I've always thought that schools (of all kinds, state and private) were overheated and underventilated and wondered at why this was considered acceptable. Non-opening windows is one of those things, like selling off games fields, that has had long-term health and welfare consequences. If state schools had been allowed to keep games fields instead of having them sold off they would have had more scope to set up portacabins/temporary classrooms, spacing out teachers and pupils and making things safer for everyone.

I live near a private school where I can watch temporary classrooms going up and down as required on a games pitch, whether during building works or pandemics or whatever.

Hercwasonaroll · 03/10/2020 11:19

But when working through 'contact', in a school with a positive case PHE asked for a contact list of every person, the positive person had had '1 minute or more contact with' and isolated all of those staff members.
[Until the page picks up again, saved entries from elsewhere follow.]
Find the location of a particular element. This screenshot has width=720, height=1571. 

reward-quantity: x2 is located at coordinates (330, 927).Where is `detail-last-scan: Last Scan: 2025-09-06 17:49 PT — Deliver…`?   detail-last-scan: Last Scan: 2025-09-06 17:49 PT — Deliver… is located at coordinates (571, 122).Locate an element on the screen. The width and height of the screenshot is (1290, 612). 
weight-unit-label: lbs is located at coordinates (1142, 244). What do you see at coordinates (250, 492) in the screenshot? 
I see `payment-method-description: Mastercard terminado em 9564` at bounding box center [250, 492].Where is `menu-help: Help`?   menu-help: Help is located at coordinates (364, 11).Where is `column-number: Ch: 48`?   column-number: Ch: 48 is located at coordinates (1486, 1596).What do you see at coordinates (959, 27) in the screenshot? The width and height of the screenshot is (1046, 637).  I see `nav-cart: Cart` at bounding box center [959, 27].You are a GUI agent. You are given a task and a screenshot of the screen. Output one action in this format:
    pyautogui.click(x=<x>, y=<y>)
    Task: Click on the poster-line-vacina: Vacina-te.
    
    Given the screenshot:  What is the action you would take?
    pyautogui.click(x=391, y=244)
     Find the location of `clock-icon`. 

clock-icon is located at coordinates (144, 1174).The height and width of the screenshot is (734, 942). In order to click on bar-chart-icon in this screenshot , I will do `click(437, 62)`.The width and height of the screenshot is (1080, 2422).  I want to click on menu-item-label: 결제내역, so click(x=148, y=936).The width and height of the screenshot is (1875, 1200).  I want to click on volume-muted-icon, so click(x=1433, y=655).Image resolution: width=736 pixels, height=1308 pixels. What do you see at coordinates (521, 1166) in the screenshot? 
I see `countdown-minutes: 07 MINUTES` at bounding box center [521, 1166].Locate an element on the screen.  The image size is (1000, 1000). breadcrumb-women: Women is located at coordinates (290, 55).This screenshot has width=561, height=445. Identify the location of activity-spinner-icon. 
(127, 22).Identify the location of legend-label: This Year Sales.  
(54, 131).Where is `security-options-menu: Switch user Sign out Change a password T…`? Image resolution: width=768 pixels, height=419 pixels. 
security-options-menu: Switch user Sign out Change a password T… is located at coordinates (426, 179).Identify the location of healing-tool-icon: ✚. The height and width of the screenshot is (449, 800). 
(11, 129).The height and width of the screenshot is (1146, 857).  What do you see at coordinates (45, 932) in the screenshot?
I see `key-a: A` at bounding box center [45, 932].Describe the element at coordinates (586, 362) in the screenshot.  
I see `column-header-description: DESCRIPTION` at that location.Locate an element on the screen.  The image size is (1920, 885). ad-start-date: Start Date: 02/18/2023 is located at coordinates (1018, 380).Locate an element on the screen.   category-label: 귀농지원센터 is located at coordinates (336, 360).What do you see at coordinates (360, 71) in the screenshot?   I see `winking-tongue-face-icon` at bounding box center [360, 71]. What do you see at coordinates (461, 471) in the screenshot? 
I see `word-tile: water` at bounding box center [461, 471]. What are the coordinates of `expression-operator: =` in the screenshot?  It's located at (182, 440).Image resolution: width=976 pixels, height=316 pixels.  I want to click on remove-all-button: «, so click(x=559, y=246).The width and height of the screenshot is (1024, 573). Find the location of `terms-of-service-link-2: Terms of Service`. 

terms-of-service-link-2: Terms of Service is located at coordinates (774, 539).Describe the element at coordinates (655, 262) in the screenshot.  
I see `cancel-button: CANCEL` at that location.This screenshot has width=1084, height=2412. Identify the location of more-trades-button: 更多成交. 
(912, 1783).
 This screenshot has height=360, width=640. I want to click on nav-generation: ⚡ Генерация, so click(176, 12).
Not what happened at my place. PHE said teachers weren't in the bubble so no need.

Nellodee · 03/10/2020 11:22

I don't understand how the same people can be up in arms that Freshers have been exposed to the virus and are catching Covid in droves, whilst simultaneously claiming that 15-18 year olds in secondary schools could not -possibly- be spreading the virus there.

What magic do we think happens between Y13 and uni?

cardibach · 03/10/2020 11:23

If state schools had been allowed to keep games fields instead of having them sold off they would have had more scope to set up portacabins/temporary classrooms, spacing out teachers and pupils and making things safer for everyone
Couple of problems with that one, @Abraid2
No ,ones for portacabins.
No money for extra teachers - and not enough teachers to at the very least double the numbers in each school.
I have been teaching for 33 years and I rarely remember being too hot in a classroom. They aren’t generally overheated. Although sitting in a gale with rain actually blowing onto my desk yesterday for the whole day made me wish for some heating...

Abraid2 · 03/10/2020 11:25

Yeah, I take the point about the lack of money for temporary classrooms. It just makes me mad all the same that such a short-termist things was allowed to happen.

My children's state primary was boiling. I worked as a volunteer there for a decade and often stealthily opened windows.

SirVixofVixHall · 03/10/2020 11:26

There should be mass testing of schools. Clearly large numbers of young people can be asymptomatic.